Miss a day, miss a lot. Subscribe to The Defender's Top News of the Day. It's free.

Nursing Homes Charging Ahead to Administer COVID Vaccine Booster Shots

CBS News reported:

Nursing home and assisted living facilities are preparing to roll out COVID-19 vaccine booster shots for their residents and staff, while grappling with an acute labor shortage that’s likely to get worse as a federal vaccine mandate takes effect.

Expressing “how grateful we are that the Biden administration prioritized nursing homes,” Janet Snipes, executive director at Holly Heights Nursing Center in Denver, Colorado, told CBS MoneyWatch that the facility is now working to get individuals’ consent for the boosters. “We’re not completely finished, but we haven’t had anyone decline.”

Pfizer/BioNTech Submit Initial Data on COVID Vaccine for People Ages 5 to 11 to FDA, but Aren’t Seeking EUA Yet

CNN reported:

Pfizer and BioNTech said Tuesday they have submitted COVID-19 vaccine data on children ages 5 to 11 to the U.S. Food and Drug Administration for initial review, but are not yet seeking emergency use authorization.
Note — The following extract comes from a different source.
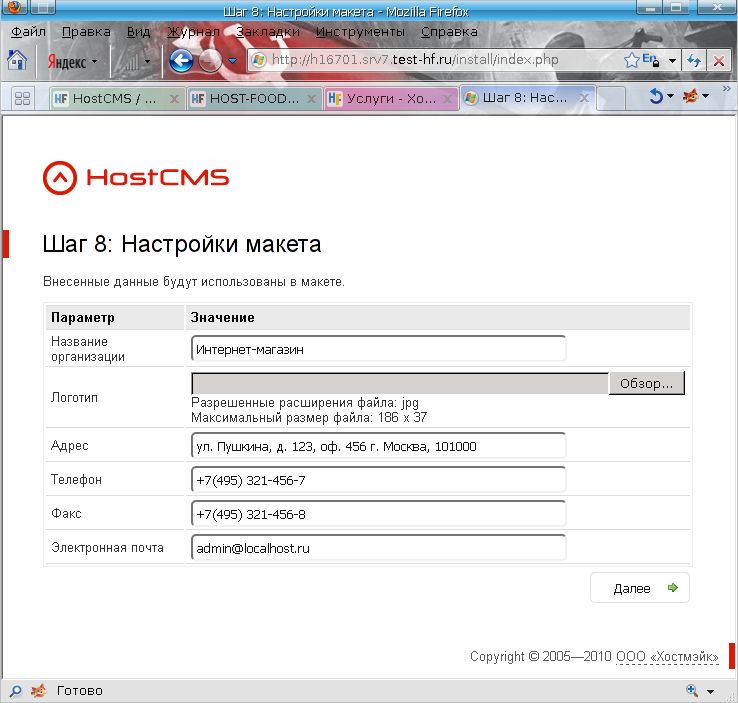This screenshot has width=738, height=703.
Task: Click the Home icon in the toolbar
Action: coord(17,60)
A formal submission to request EUA for the vaccine is expected to follow in the coming weeks, the companies said in a statement.

Sanofi Drops Plans for Messenger RNA Vaccine Against Virus

Associated Press reported:

French drugmaker Sanofi said Tuesday it was shelving plans for a COVID-19 vaccine based on messenger RNA despite positive results from early stage testing.

The Paris-based company said it will continue to develop another vaccine candidate that is already undergoing late stage human trials. That vaccine, developed jointly with Britain’s GlaxoSmithKline, is based on the characteristic spike protein of the virus that causes COVID-19.

Pfizer-BioNTech’s COVID Vaccine Appears Effective Against SARS-CoV-2 Mu Variant

News-Medical reported:

Researchers in Japan have conducted a study showing that the vaccine developed by Pfizer-BioNTech to protect against coronavirus disease 2019 (COVID-19) seems to be adequately effective against the B.1.621 (Mu) variant of severe acute respiratory syndrome coronavirus 2 (SARS-CoV-2).

The Mu variant, which has been classified by the World Health Organization (WHO) as a variant of interest, has recently triggered concerns after reports indicated that it exhibits increased immune escape capabilities compared with other variants of concern and interest.

4 Charts Show Why Moderna Vaccine Recipients May Not Need Boosters as Much as People Who Got Pfizer’s Vaccine

Business Insider reported:

Emerging evidence suggests that people on #TeamModerna may not need a booster as much as others.

Last week, the Centers for Disease Control and Prevention released data sets from hospitals around the country. That data is starting to indicate that people who got Moderna‘s vaccine are less likely to be hospitalized than people who got Pfizer‘s or Johnson & Johnson‘s.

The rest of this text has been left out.